Katherine Mansfield's Spirituality
Katherine Mansfield's writing struck me as having surprising detailed sexualized imagery embeded within her short stories. In her short story "Prelude," Mansfield describes Linda's dream of her father and herself wandering in a field. When her father "bent down and parted the grasses and showed her a tiny ball of fluff," (a bird) Linda is elated. Strangely enough, "As she stroked it began to swell, it ruffled and pouched, it grew bigger and bigger and its round eyes seemed to smile knowingly at her....It had become a baby with a big naked head and a gaping bird-mouth" (89). Just a few paragraphs later in "Prelude" Mansfield describes Linda relaxing lazily in bed in the morning before breakfast, tracing the wallpaper with her finger. She describes the poppy printed wallpaper as "a leaf and a stem and a fat bursting bud," (91) imagery which by itself may be unremarkable. When combined with further description of "the sticky, silky petals, the stem, hairy like a gooseberry skin, the rough leaf and the tight glazed bud" (91) the imagery seems extremely sexual in nature! Katherine Mansfield's character Bertha is not immune to this passion which seems to burn inside the Mansfield characters from "Prelude." In Mansfield's story "Bliss," Bertha is unable to extinguish the "fire in her bosom" (148) for all the world! Bertha is practically unable to curb "the fire of bliss" (151) she feels when she takes Miss Fulton's arm to lead her to dinner. Finally, as Bertha and Miss Fulton stand admiring the garden by moonlight, Bertha imagines her tree beginning to "stretch up, to point, to quiver in the bright air, to grow taller and taller as they gazed - almost to touch the rim of the round silver moon" (153). Incidentally I immediately noticed that the moon is traditionally a celestial being closely associated with women and fertility.
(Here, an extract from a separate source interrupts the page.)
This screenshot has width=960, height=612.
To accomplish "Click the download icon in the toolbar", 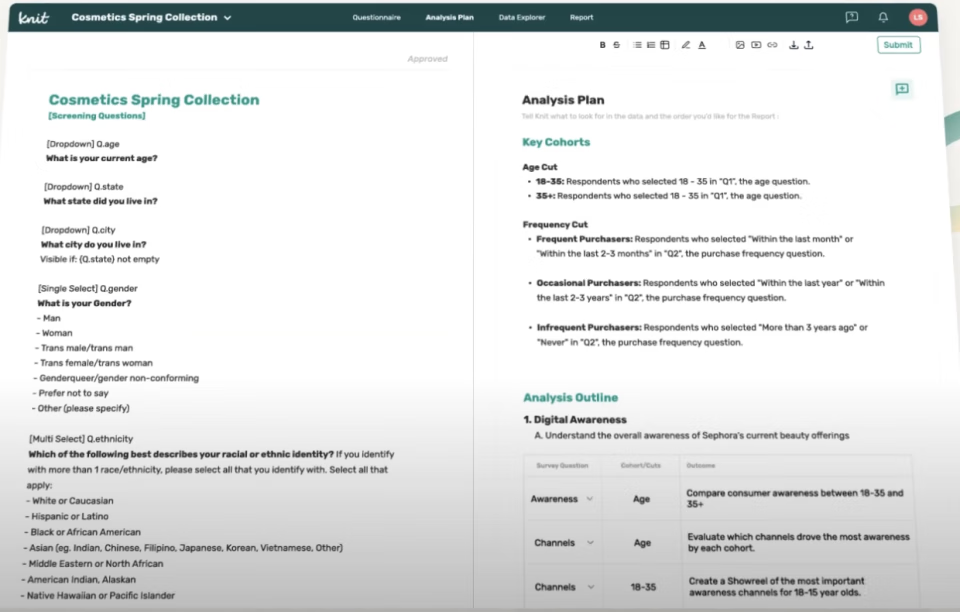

Constantia has an almost religious experience with the moon in Katherine Mansfield's story "The Daughters of the Late Colonel." She blames the moon for her bizarre behavior as she lay naked on the floor as if she had been crucified. Strangely enough, Mansfield also mentions Constantia's Buddha. The mixture of this spiritual imagery is confusing and yet almost devotional.
Katherine Mansfield also seems very aware of other-worldly spirits in her writing. In "Prelude" Kezia is so frightened by "IT" she is unable to leave her empty house before her sister comes looking for her. Linda also seems very aware of the unearthly presence of "THEY." Both presences, "IT" and "THEY," seem omniscient and ever present. This spiritual theme seems present in all of Katherine Mansfield's stories.
Cats seem to be a connecting theme in several of Mansfield's stories. In "Bliss" Bertha pronounces cats "creepy things" (148) even in the midst of her blissful passion for life. In the final lines of "Bliss" Bertha describes her guests Eddie and Miss Fulton as leaving her home "like the black cat following the grey cat" (155). She uses this reference directly after she discovers her husband is having an affair with Miss Fulton (a woman Bertha seems to be uncontrollably attracted to herself!) In "Prelude" Kezia imagines that "hundreds of black cats with bright yellow eyes sat in the sky watching her - but she was not frightened" (87). While some ancient civilizations revered cats as ancient and all knowing souls, often endowed with the power of omniscience, there are also many cultures which hold cats as a bad omen. Black cats are often thought to be bad luck to passers by, and cats are also thought to be closely associated with witches. Along the same vein, cats were thought to be helpers sent from the devil himself to assist witches here on earth (coincidentally these witches were usually women.)
Katherine Mansfield seems to be a highly spiritual woman, with no real focused direction for her overabundant spirituality. She seems to waver between celebrating sexuality and celebrating simply the sexuality of woman. She seems unable to decide which religion is the more suitable for her and instead inserts snippets of various religions into her stories like babies’ breath in a floral arrangement. She obviously has a sense of history and love of folk-lore which borders on religious! Her dogged inclusion of spirituality in all it's forms, and her presentation of "IT" and "THEY" in "Prelude" lead me to believe that she believes that spirituality in all its many divine forms is omnipresent. Her stories are all laced with equal amounts of mysticism, making them all equally compelling and enthralling. Such deep and impactfull writing is a joy to read and comment on.